■ BLOCO DE TEXTO:
------------------------------------------------------------------------

Comunidades kalungas vizinhas a Vão de Almas recusaram projeto de Alex Atala para baunilha do Cerrado

Grupo se sente à parte das decisões tomadas e não vê vantagem na exploração da baunilha; para os quilombolas, a procura da especiaria, sem manejo adequado, tende a enfraquecer as plantações

Por Sara Almeida Campos, em De Olho nos Ruralistas

Comandado pelo premiado chef paulistano Alex Atala, o Instituto Atá visitou, em setembro, a comunidade quilombola kalunga Engenho II, no município de Cavalcante (GO).  O objetivo da visita: buscar mais informações sobre a baunilha do Cerrado, ingrediente cobiçado entre cozinheiros e gastrônomos muito além das fronteiras brasileiras.

À época, o projeto Baunilha do Cerrado, do instituto, já estava sendo desenvolvido no Vão de Almas, comunidade que fica a 80 quilômetros do Engenho II, considerada uma das mais isoladas do Território do Sítio Histórico e Patrimônio Cultural Kalunga. O projeto é alvo de controvérsias entre quilombolas e o Atá, que, sem o consentimento dos kalungas, formalizou cinco pedidos de registro de marca junto ao Instituto Nacional da Propriedade Industrial (Inpi): “Alex Atala registra marcas da baunilha do Cerrado, alimento tradicional dos quilombolas“.

“O Alex Atala e o Luiz Camargo [representante do instituto no bioma Cerrado] vieram aqui em setembro, época que a baunilha tava florescendo”, relembra Joseli dos Santos Rosa, um dos primeiros guias de turismo kalunga do Engenho II. A área é conhecida por abrigar um dos principais atrativos naturais da região: a imponente cachoeira Santa Bárbara. “Eles fizeram uma filmagem e a gente ficou esperando pra ver se ela se desenvolvia – saímos às 8 horas e voltamos de lá umas 17 horas”.

Segundo Joseli, eles percorreram um total de seis quilômetros de trilha durante a primeira visita, em busca de brejos que abrigam as orquídeas do gênero Vanilla, cujas favas dão origem à cobiçada baunilha do Cerrado. “A baunilha precisa de terra úmida para crescer”, afirma Joseli. “Aqui é um dos lugares onde tem mais baunilha dentro do território kalunga”, garante o guia, que os levou até o local conhecido como Chapadinha, dentro da comunidade.

------------------------------------------------------------------------

■ DADOS FORNECIDOS:

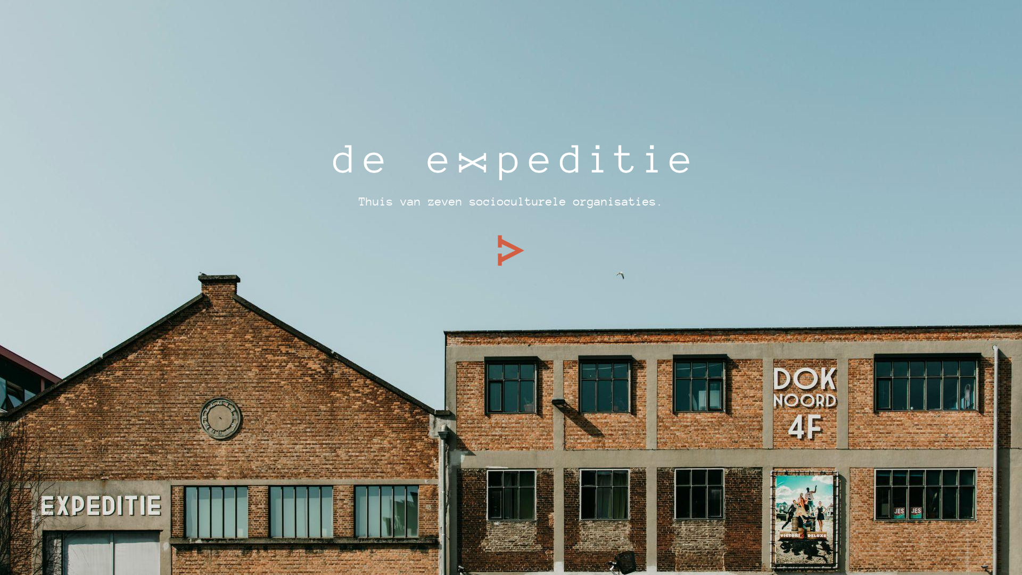 Image resolution: width=1022 pixels, height=575 pixels. What do you see at coordinates (503, 201) in the screenshot?
I see `' Thuis van zeven socioculturele organisaties'` at bounding box center [503, 201].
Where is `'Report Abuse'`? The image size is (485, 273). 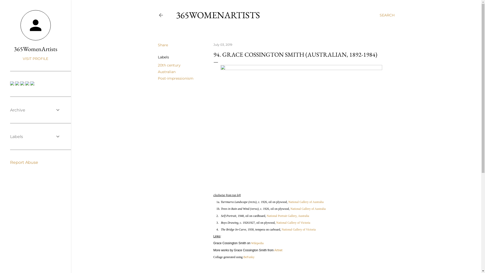 'Report Abuse' is located at coordinates (10, 162).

------------------------------------------------------------------------

■ AÇÕES NECESSÁRIAS:
1. Traduza para o inglês a seguinte frase da reportagem sobre a baunilha do Cerrado: "A área é conhecida por abrigar um dos principais atrativos naturais da região: a imponente cachoeira Santa Bárbara."
2. Transcreva, sem qualquer alteração, o trecho da reportagem sobre a baunilha do Cerrado compreendido entre "Comunidades kalungas vizinhas" e "das fronteiras brasileiras.", inclusive.
3. Segundo a reportagem sobre a baunilha do Cerrado, a que distância do Engenho II fica a comunidade Vão de Almas?

■ SOLUÇÕES POR TAREFA:
1. The area is known for being home to one of the region's main natural attractions: the imposing Santa Bárbara waterfall.

2.
Comunidades kalungas vizinhas a Vão de Almas recusaram projeto de Alex Atala para baunilha do Cerrado

Grupo se sente à parte das decisões tomadas e não vê vantagem na exploração da baunilha; para os quilombolas, a procura da especiaria, sem manejo adequado, tende a enfraquecer as plantações

Por Sara Almeida Campos, em De Olho nos Ruralistas

Comandado pelo premiado chef paulistano Alex Atala, o Instituto Atá visitou, em setembro, a comunidade quilombola kalunga Engenho II, no município de Cavalcante (GO).  O objetivo da visita: buscar mais informações sobre a baunilha do Cerrado, ingrediente cobiçado entre cozinheiros e gastrônomos muito além das fronteiras brasileiras.

3. A 80 quilômetros.